Jong-Goo kommt zu Gehör, dass in den Wäldern die das Dorf umschließen ein japanischer Einsiedler lebt, dem die gesunden Bewohner bald die Schuld an den Begebenheiten geben. Der einfältige Polizist glaubt diesen Gerüchten und versteift sich bei seinen Ermittlungen auf den Japaner. Dessen Schuld wird von einem von Jong-Goo zu Rate gezogenen Schamanen untermauert, als dessen Tochter im Verhalten die gleichen Anzeichen zeigt wie die zuvor durchgedrehten Bewohner.
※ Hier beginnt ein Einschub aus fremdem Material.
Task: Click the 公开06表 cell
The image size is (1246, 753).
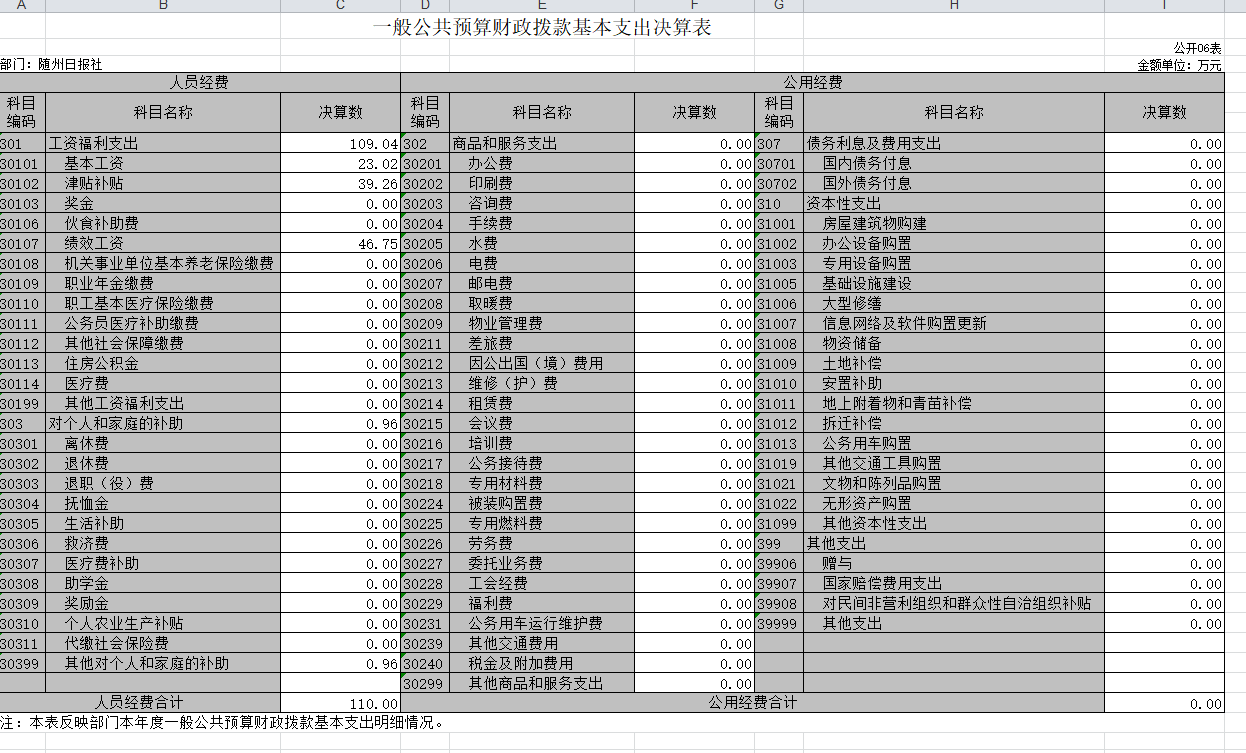Action: tap(1197, 48)
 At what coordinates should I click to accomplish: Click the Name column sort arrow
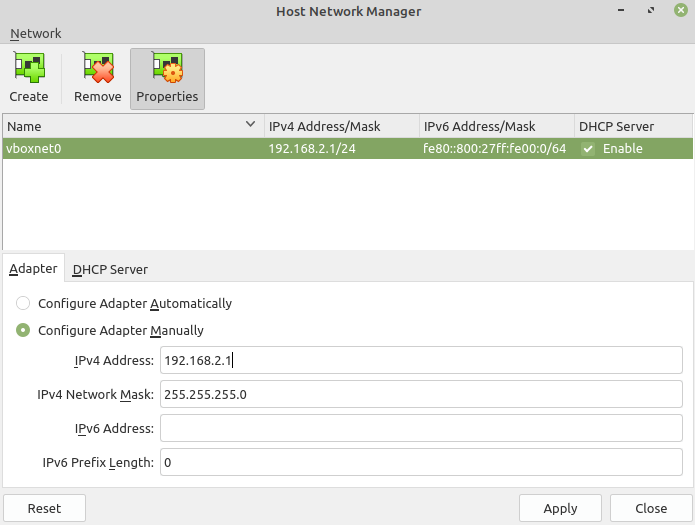[x=250, y=126]
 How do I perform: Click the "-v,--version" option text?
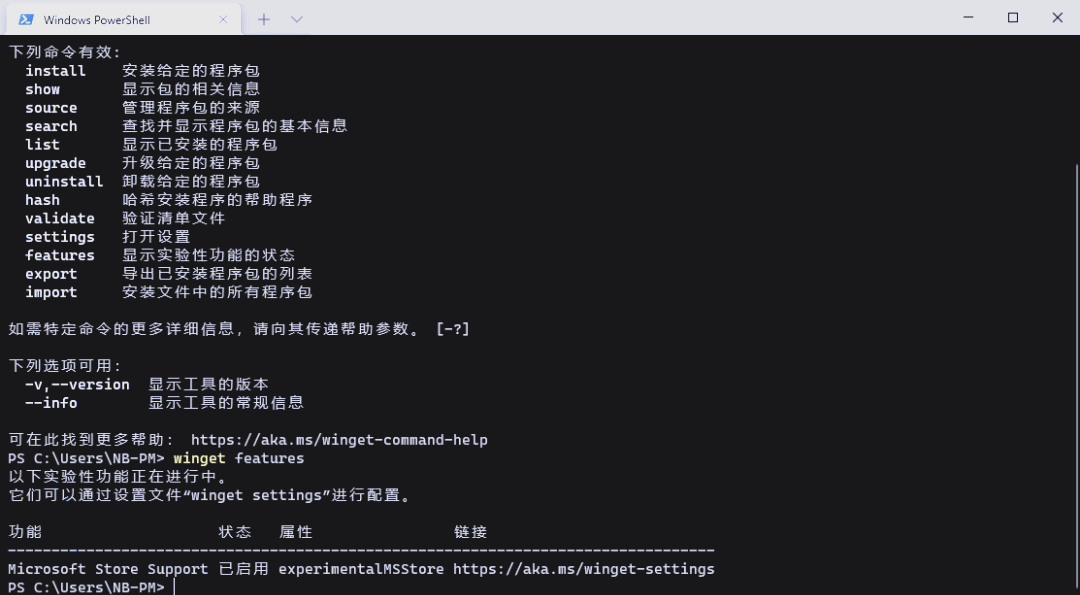[77, 385]
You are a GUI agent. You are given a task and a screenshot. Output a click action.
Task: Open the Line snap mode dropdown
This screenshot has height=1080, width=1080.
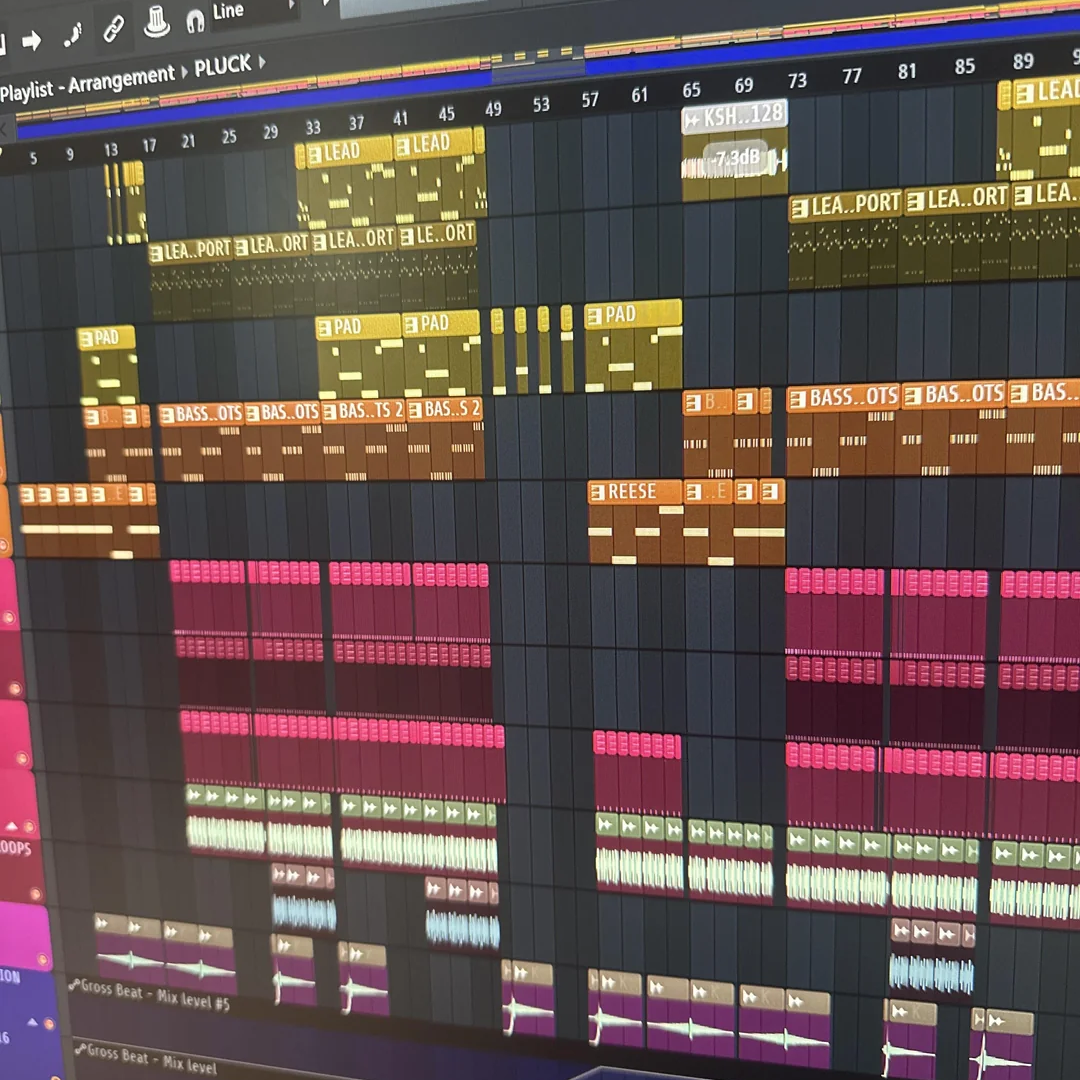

Jong-Goo macht weiterhin jagt auf den Einsiedler, während der Schamane mit einem aufwändigen Ritual versucht, das Mädchen von ihrer fortschreitenden Besessenheit zu befreien. Bald kommen Zweifel auf, dass der Japaner wirklich der Schuldige an den Vorkommnissen Im Ort ist. Leider verpasst es Na Hong-jin dabei, die gegebenen Möglichkeiten seiner Geschichte klar herauszuarbeiten. The Wailing könnte ein Statement,  eine Studie sein; er verliert sich in sich selbst. Wie sein Protagonist sind der Film und sein Regisseur ziellos, was auch die immense Laufzeit von gut zweieinhalb Stunden erklärt. Na Hong-jin reduziert nicht. Er baut The Wailing episch auf, lässt ihn als Thriller beginnen, der durch seinen Look leicht an Bong Joon Hos Memories of Murder erinnert.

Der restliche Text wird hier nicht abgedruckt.